======== Source extract

Swallow segmentation with artificial neural networks and multi-sensor fusion
Introduction
In swallowing research, several non-invasive signal modalities have been investigated for swallow assessment (e.g. pulse oximetry [1], neck vibrations [2], [3], cervical auscultation [4], surface electromyography [5], or nasal airflow [6]). Such signal modalities are attractive due to their low cost, easy-to-attach sensors, and portability. Swallowing studies involving non-invasive signals have mainly focused on understanding the relationship between signal characteristics and swallowing function. However, to analyze the information buried in a signal about a particular swallow, a crucial precursory step is swallow segmentation. Although manual segmentation is always an option, automatic swallow segmentation is required for real-time swallow analysis or when dealing with massive volumes of data. In fact, automatic signal segmentation is a critical part of most computerized diagnostic systems, such as, for example, medical imaging equipment [7], [8]. Automatic segmentation has also been investigated with electrocardiograms (ECG) (e.g. [9]), phonocardiograms (PCG) (e.g. [10]), and speech signals (e.g. [11]). Signal segmentation isolates specific segments of interest from a continuous stream of time series data. The segmented data are critical for informing diagnostic decision. The segments must capture the physiological phenomena under scrutiny, while minimizing contributions from other unwanted sources such as motion artifacts.
This study focuses on three non-invasive signal modalities, namely dual-axis accelerometry, submental mechanomyography (MMG), and nasal airflow, for automatic swallow segmentation. A brief background of these modalities is provided below, followed by a brief introduction about the two technical pillars of this study, namely, multi-sensor fusion and the artificial neural network (ANN).
The measurement of neck vibrations is motivated by cervical auscultation, which is based on the claim that normal and abnormal swallows exhibit audible differences [12]. Although a microphone can be used, the combination of an accelerometer and digital signal processing has been the recent focus of research and termed swallowing accelerometry [2], [13], [14], [15]. One accelerometry study has shown a significant correlation between peak neck vibration and maximum hyolaryngeal excursion [3], which is a vital biomechanical component of airway protection during swallowing [16]. Although most prior work in this area has examined single-axis accelerometry signals, it has recently been shown that the anterior–posterior and superior–inferior axes of dual-axis accelerometry contain distinct information about swallowing [13].

================
======== Dataset content

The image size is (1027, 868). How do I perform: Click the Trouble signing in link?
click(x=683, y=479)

================
======== Dataset content

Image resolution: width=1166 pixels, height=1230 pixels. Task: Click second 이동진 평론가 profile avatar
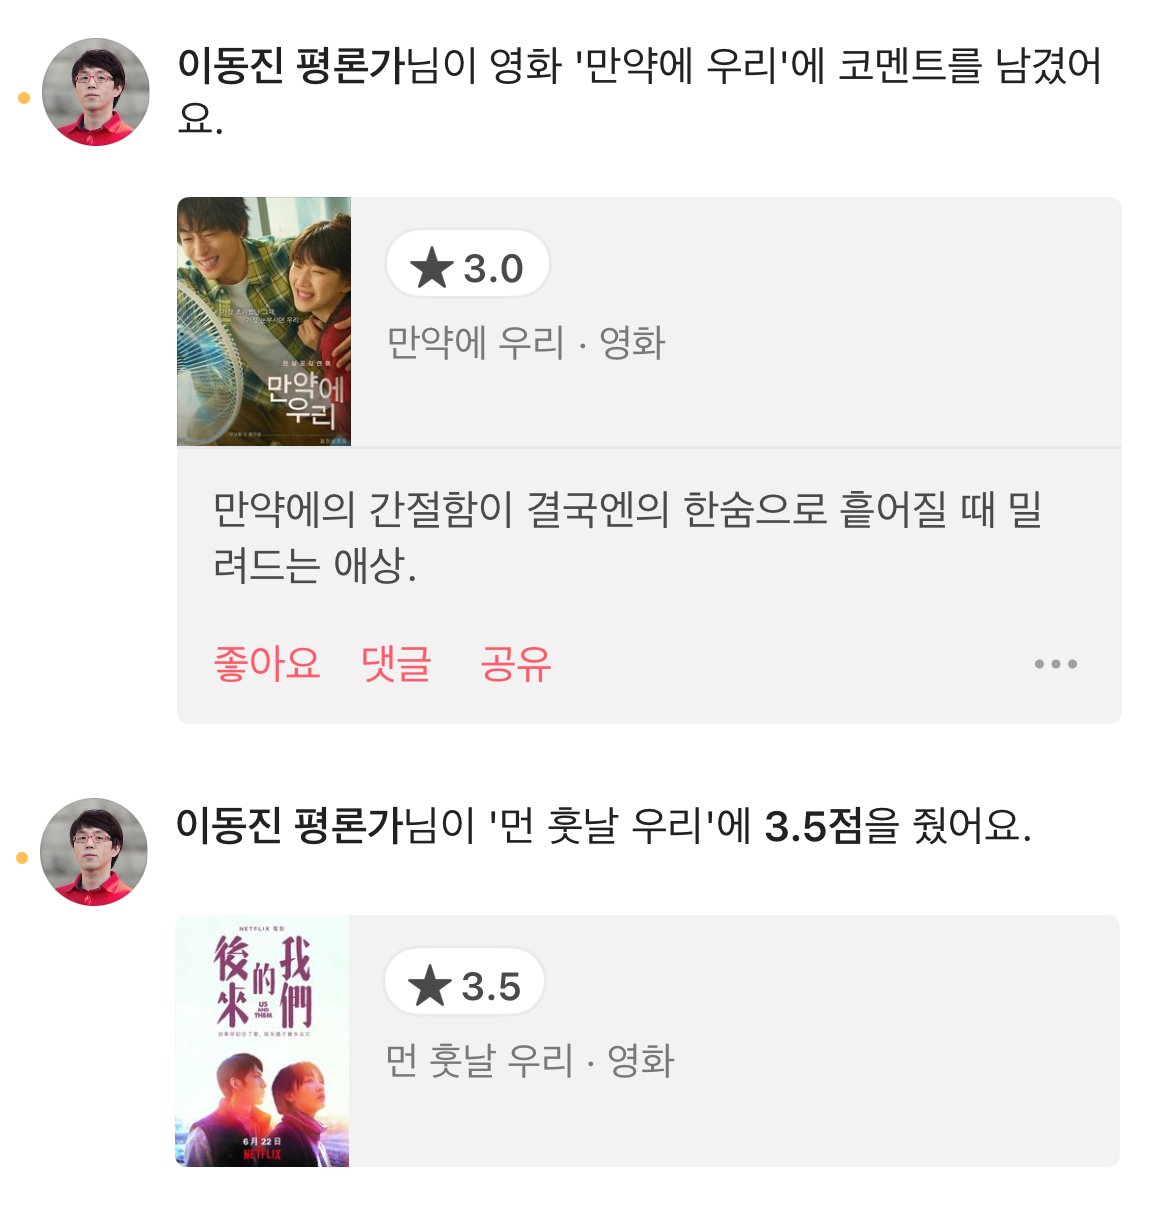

================

Task directions:
Continue the text on swallow segmentation with neural networks and multi-sensor fusion, starting after its last sentence.

Task result:
Deglutition (i.e. swallowing) is a sequence of well-coordinated muscle activations. More than 25 pairs of muscles in the oral cavity, pharynx, larynx, and esophagus participate in deglutition [17]. In particular, the submental muscles, including the mylohyoid, geniohyoid, and styloglossus muscles, are part of the group of muscles that contract first in deglutition, known as the swallowing leading complex [18]. Thus, the submental musculature has been extensively studied in relation to swallowing. Although electromyography (EMG) is the most common method of measuring muscle activity, MMG offers several advantages in swallowing studies such as tolerance to variations in electrode location and robustness to perspiration and food spillage [19], [20].
Respiration and deglutition must be coordinated precisely in order to avoid airway invasion during swallowing [21], because the pharynx is a shared passageway for both air and food. The cessation of breathing during bolus transport is called swallowing apnea (SA), and the absence or presence as well as the timing of SA can disclose crucial information about airway protection [22], [23]. Because the mouth is occupied with mastication (i.e. chewing) and bolus formulation during food intake, nasal respiration is the usual option for airflow monitoring in swallowing studies.
In a wide range of applications, multi-sensor fusion methodologies resulted in successful performance in the cases of both complementary and redundant data [24], [25]. Although multi-sensor fusion has been applied to segmentation before, such efforts mainly focused on computer vision applications (e.g. [26], [27]). Decisive advantages of multi-sensor fusion include reduced uncertainty, robustness to noise and measurement error in individual sensors, tolerance to single sensor failure, and resolved ambiguity [28].
ANN has been deployed in image segmentation problems (e.g. [29], [30]). The ANN is a versatile nonlinear function approximator that can be utilized in either regression or classification. A 3-layer ANN is capable of mapping any input–output relationship, given sufficient hidden units and training cases as well as suitable nonlinear activation functions [31]. The input–output relationship can be learned automatically, and this is particularly helpful if the relationship is too complex to be described analytically. At least one study has investigated ANN classifiers based on multiple bio-sensors for emotion recognition [32].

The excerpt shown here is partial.